01 [Video Gen] Long video QA breaks when models ignore what the video is already telling them
Query-only retrieval has a structural flaw. When a long video understanding system looks for relevant segments, it asks, “does this segment match the query?” — and stops there. This ignores the video’s own internal logic: scenes that share visual context, temporal transitions that signal narrative shifts, and segments can be relevant because they bridge other relevant segments, even if they do not directly mention the query.
VideoDetective reframes segment retrieval as a graph problem. Each video segment becomes a node; edges encode two signals simultaneously: visual similarity between segments and temporal proximity. The system then runs a Hypothesis-Verification-Refinement (HVR) loop. It forms an initial relevance hypothesis from the query, verifies it against the graph’s inter-segment affinity structure, then refines which segments to surface.
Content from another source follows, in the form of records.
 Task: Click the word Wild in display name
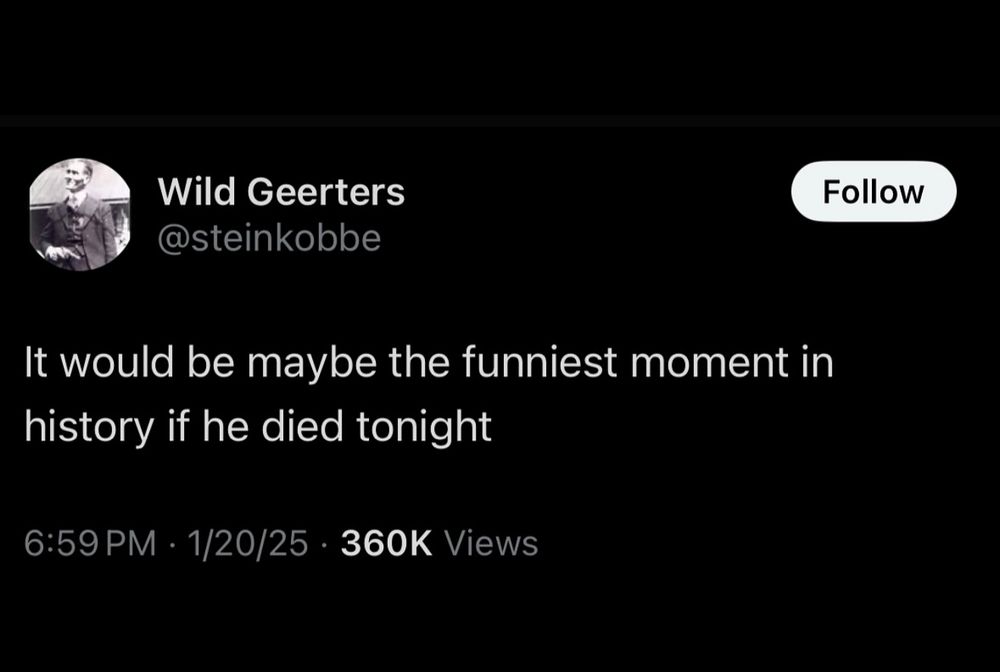coord(196,191)
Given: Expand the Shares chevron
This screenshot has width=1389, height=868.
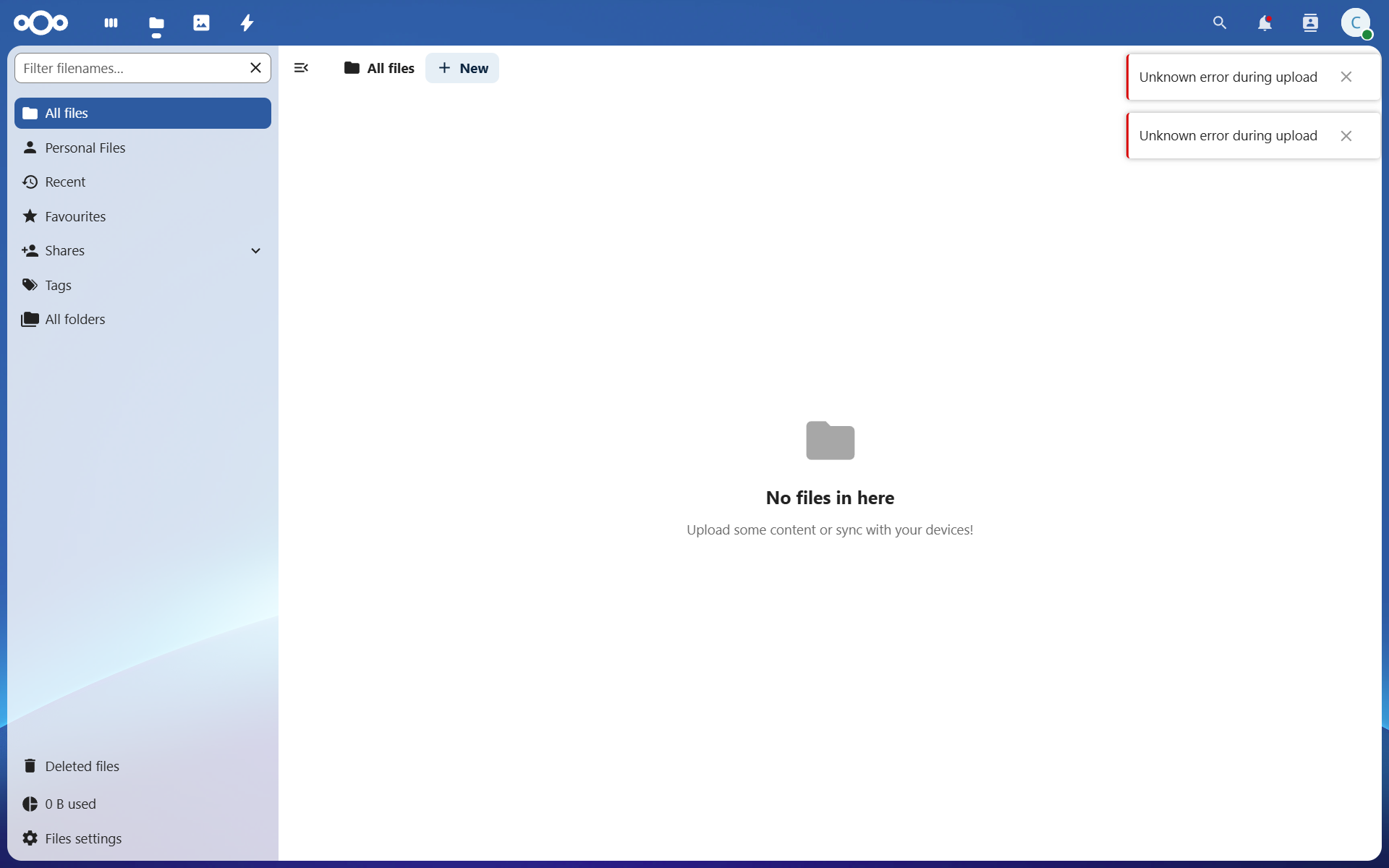Looking at the screenshot, I should (x=255, y=251).
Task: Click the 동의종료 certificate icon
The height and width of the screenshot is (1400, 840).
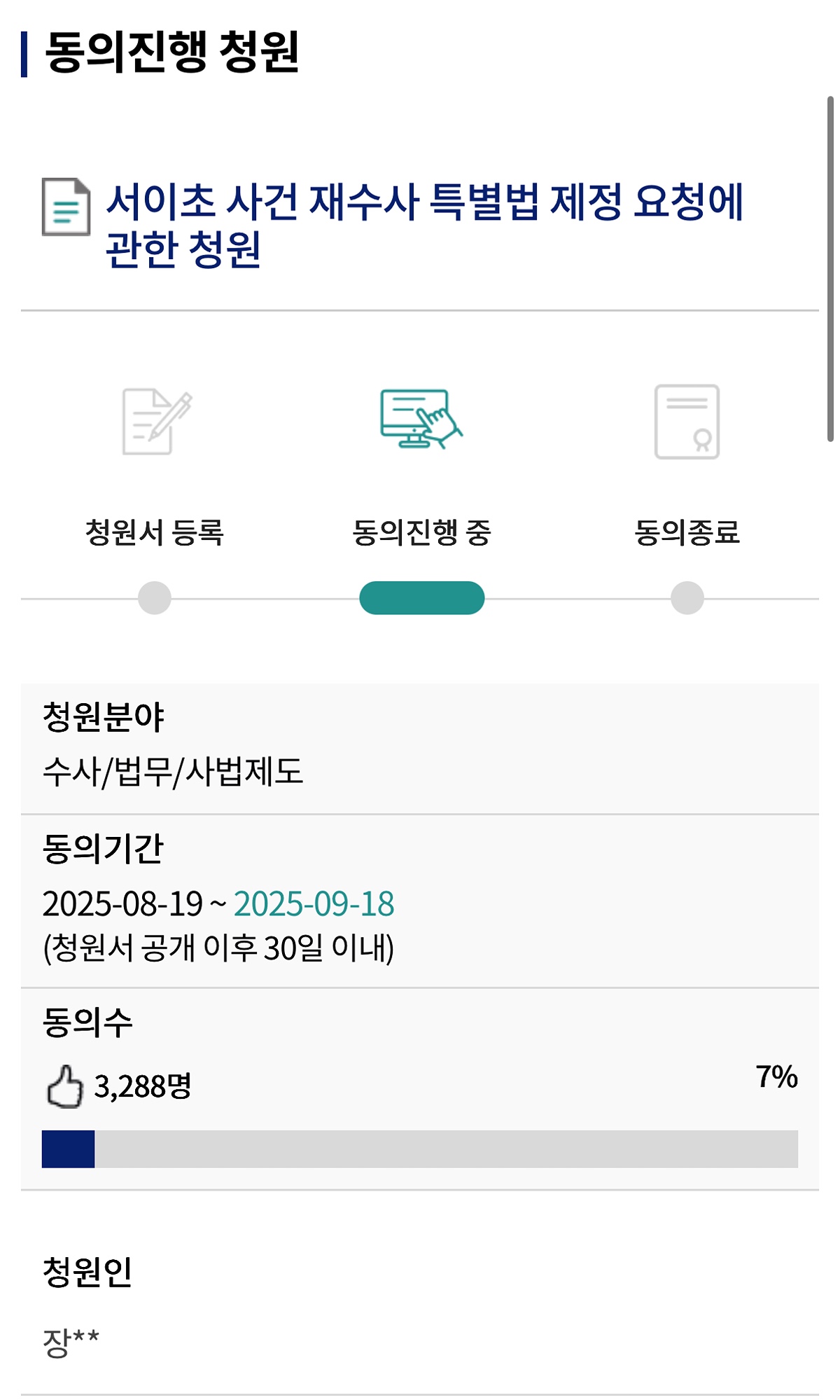Action: click(687, 422)
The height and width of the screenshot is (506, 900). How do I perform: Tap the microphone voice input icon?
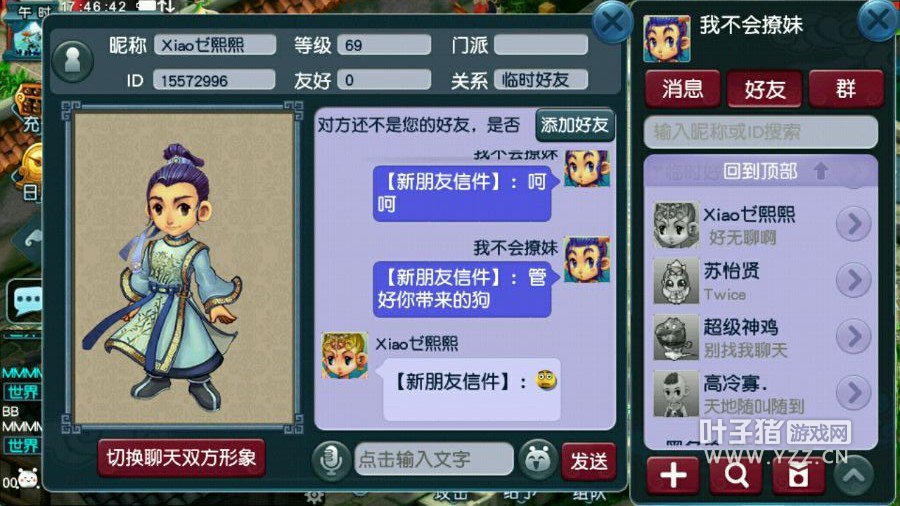[331, 460]
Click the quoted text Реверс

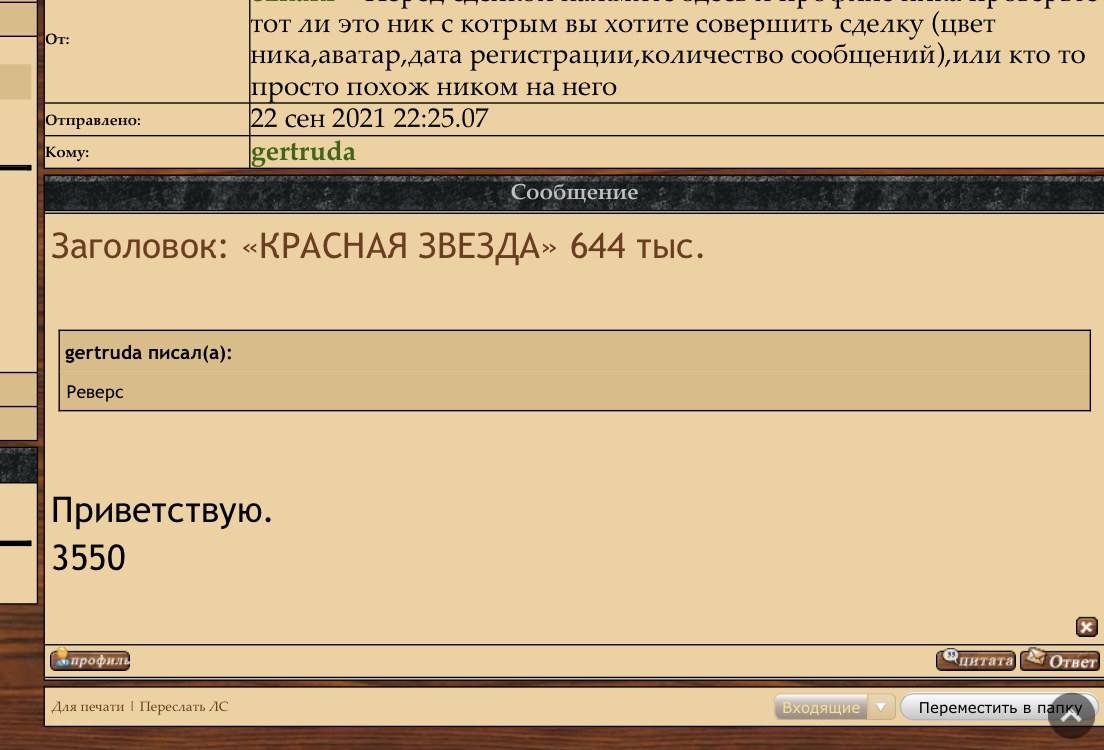tap(95, 392)
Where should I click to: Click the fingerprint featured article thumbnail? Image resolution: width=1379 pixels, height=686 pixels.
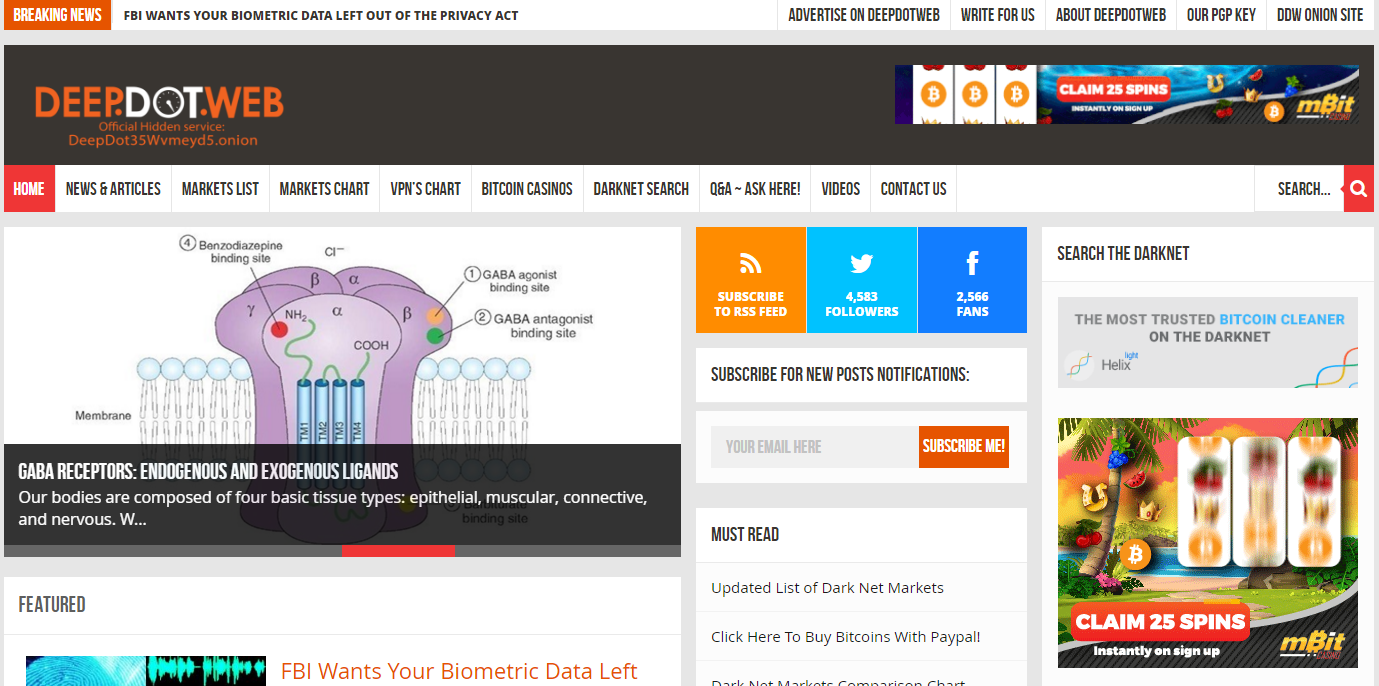(146, 671)
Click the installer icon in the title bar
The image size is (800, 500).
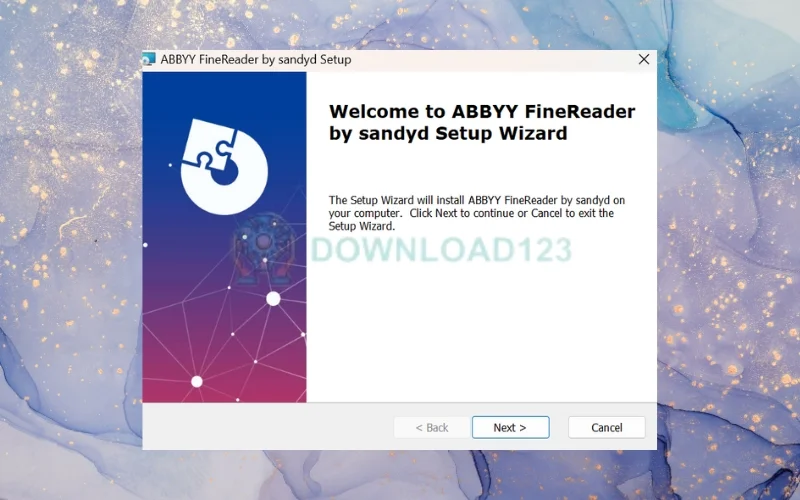point(148,59)

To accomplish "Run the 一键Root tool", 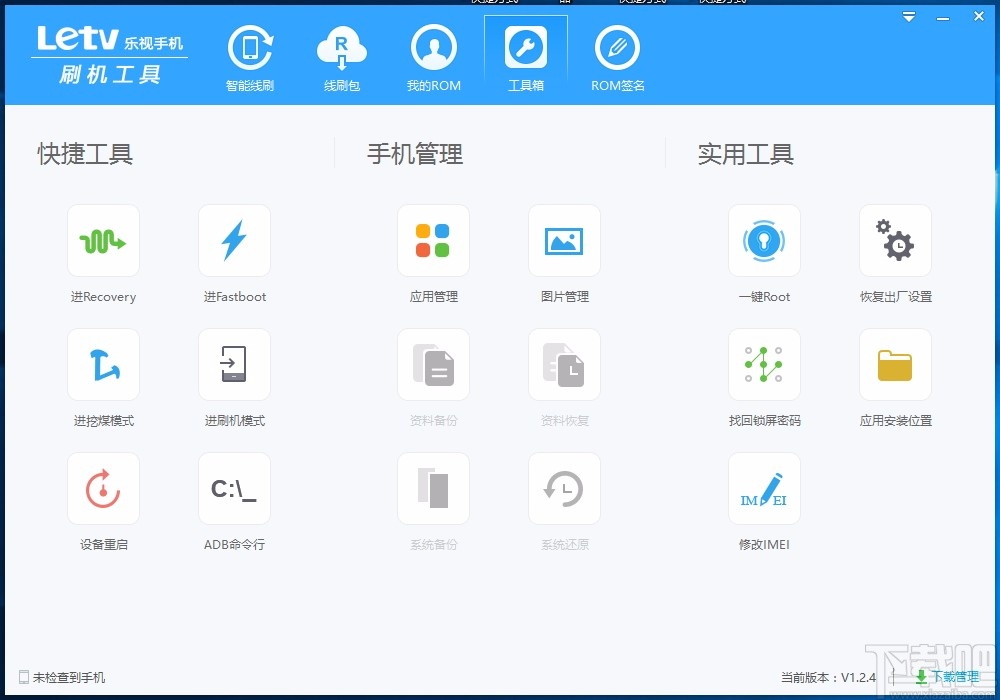I will [x=764, y=240].
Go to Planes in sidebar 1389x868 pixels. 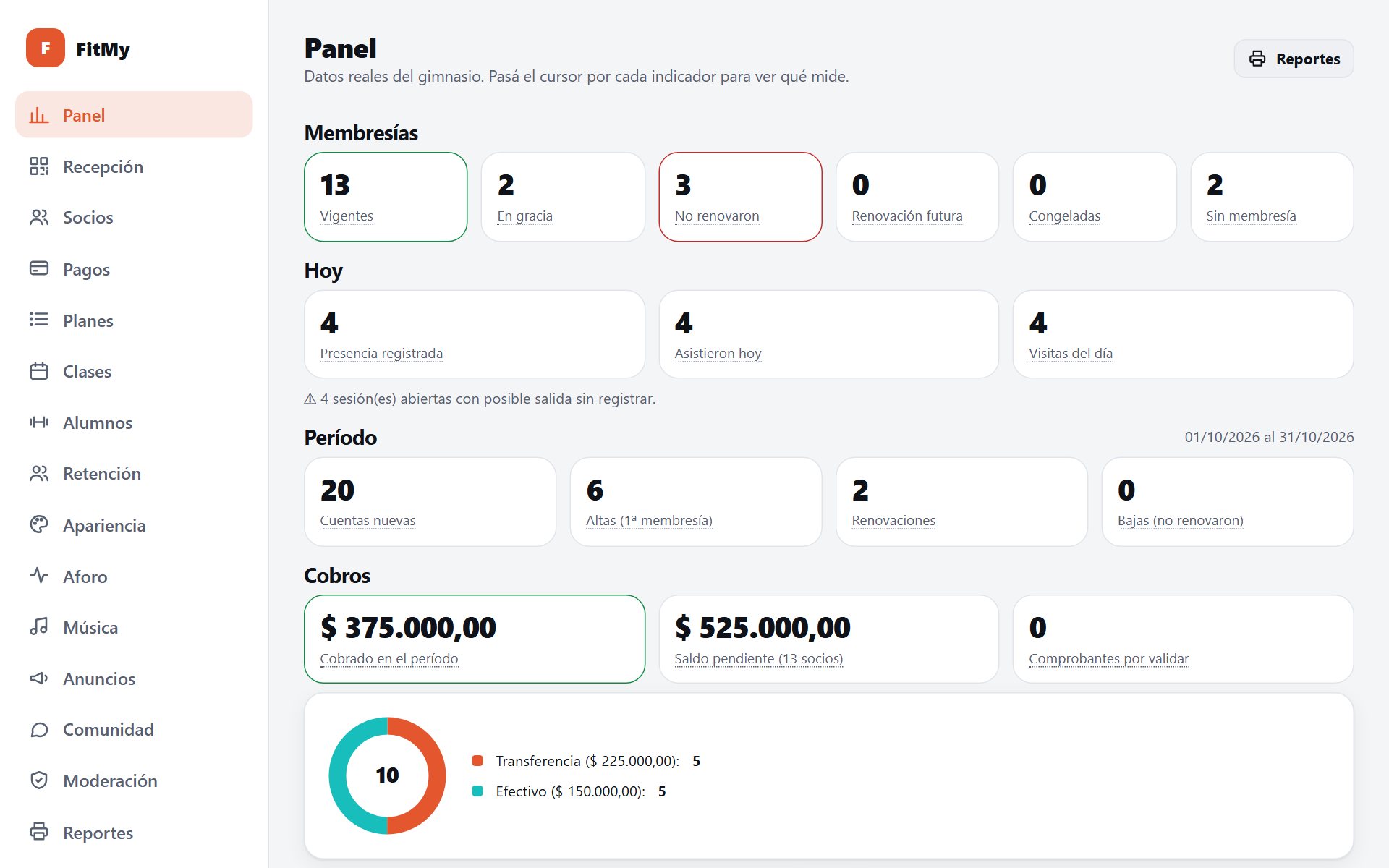pos(134,320)
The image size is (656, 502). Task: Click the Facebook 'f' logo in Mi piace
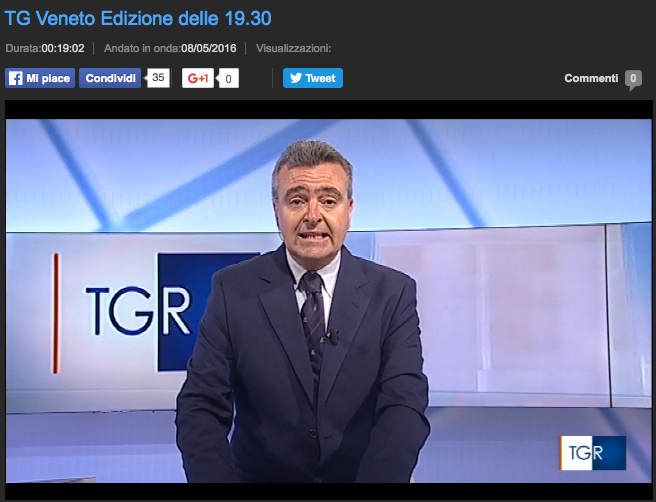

The loop lets the model propagate relevance across the graph, so a segment adjacent (visually or temporally) to a high-relevance segment gets its score lifted even if the query alone wouldn’t flag it. This is the intrinsic structure the query-only baseline misses entirely.
The practical implication is direct: for teams building long video QA pipelines, retrieval quality is the ceiling, and query-only retrieval leaves graph-structured evidence on the table. The HVR loop adds inference-time cost, but it replaces a structurally incomplete retrieval pass with one that uses the video’s own geometry.
- Query-to-segment relevance and inter-segment affinity are solved jointly through a visual-temporal graph and an HVR loop; neither signal alone is sufficient for sparse clue localization in long video.
- Query-only retrieval assumes relevant segments are independently identifiable, which fails when relevance is distributed across a narrative arc or shared visual context.
- Teams building long video retrieval systems should audit whether their segment scorer has access to inter-segment structure, not just query similarity; the graph signal is cheap to construct relative to the retrieval errors it prevents.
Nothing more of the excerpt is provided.